At the same time we know that RT efficiencies vary widely, dependent on the supplier, but also on the sample and target being investigated. You also say you are working with plans material, so there is a well known background of co-extraction of RT-qPCR inhibitors. I would advise you, if possible, to see whether you can use dilutions of your RNA and so avoid any inhibition or, if not, run dilution curves with your samples and use each dilution curve to calculate target copy numbers. 

I think that as far as the HKG and the gene of interest have the same efficiency in each sample you don´t need to worry. You are using the HKG to normalize for differences between the different samples. However, it is important that your RNA has good 260/280 and 260/230 ratios

Dear Rafael,

A difference from 85 to 95 % is rather small and therefore neglectable IMO. What you see could be a "natural" pipetting error or the normal degradation process of your cDNA rather than a real inhibitor.

Keep in mind that cDNA degrades over time even when stored at -80°C. If you planned wisely you won' t freeze and thaw your samples but use a fresh aliqout for each qPCR. Using the same aliquot again for several PCRs and thawing it more than three times can definitely lower your PCR efficiency.

I experienced that when I did semi-quantitative RT-PCR - samples that had been reused showed a weaker signal on the gel in each following PCR. Using a new aliquot for each PCR eliminated the problem. 

As mentioned above of course there still could be a contamination in your samples.

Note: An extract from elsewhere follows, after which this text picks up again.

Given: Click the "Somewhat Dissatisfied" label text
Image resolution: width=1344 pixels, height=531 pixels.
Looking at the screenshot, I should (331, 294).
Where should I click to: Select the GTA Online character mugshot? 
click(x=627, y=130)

It is very likely that you have co-isolated non-plant RNA as well and that this alien RNA/cDNA interferes with your qPCR. This problem is well known from samples out of soil like roots - a tissue I am working on. Here, humins can cause trouble in the PCR. Of course secondary plant metabolites can be diadvantageous as well but I would start to think int that direction only if your RNA or efficiencies are really bad or you cannot detect any transcription at all - which is not the case for you.

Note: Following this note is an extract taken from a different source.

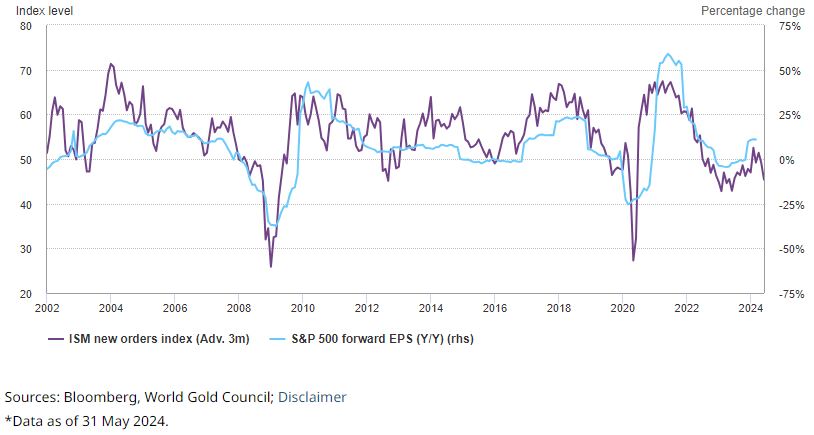Click the 2008 x-axis year label
814x435 pixels.
(239, 307)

There definitely are situations where PCR inhibitors are present in some cDNA samples, and not others. I've observed this consistently across technical and biological replicates for a treatment that induces a range of phenolic compounds. When phenolics are induced, the PCR efficiency of individual reactions is reduced (determined based on amplification plots). The steepness of the amplification plots were very clearly different, visible by eye. You can account for these differences using efficiency-corrected calculations (e.g. eGOI^(-Ct GOI)/eHK^(-Ct HK).

Typical standard curve estimates of PCR efficiency do not account for this source of variation - and often are performed on perfectly clean, diluted plasmids. At best, they provide the reaction efficiency for a primer pair under optimal conditions. Many qPCR experts advocate the use of estimating PCR efficiency from amplification plots - e.g. using LinReg. I'd highly recommend reading the commentary '11 golden rules for qRT-PCR' published in the Plant Cell is a great resource.

Hope this helps!

Agree well with Nick.  To be accurate in qPCR calculations one need to account for efficiency of each reaction. In this regard the Cy0 method also looks interesting;

http://www.cy0method.org/

Thank you all for your valuable answers!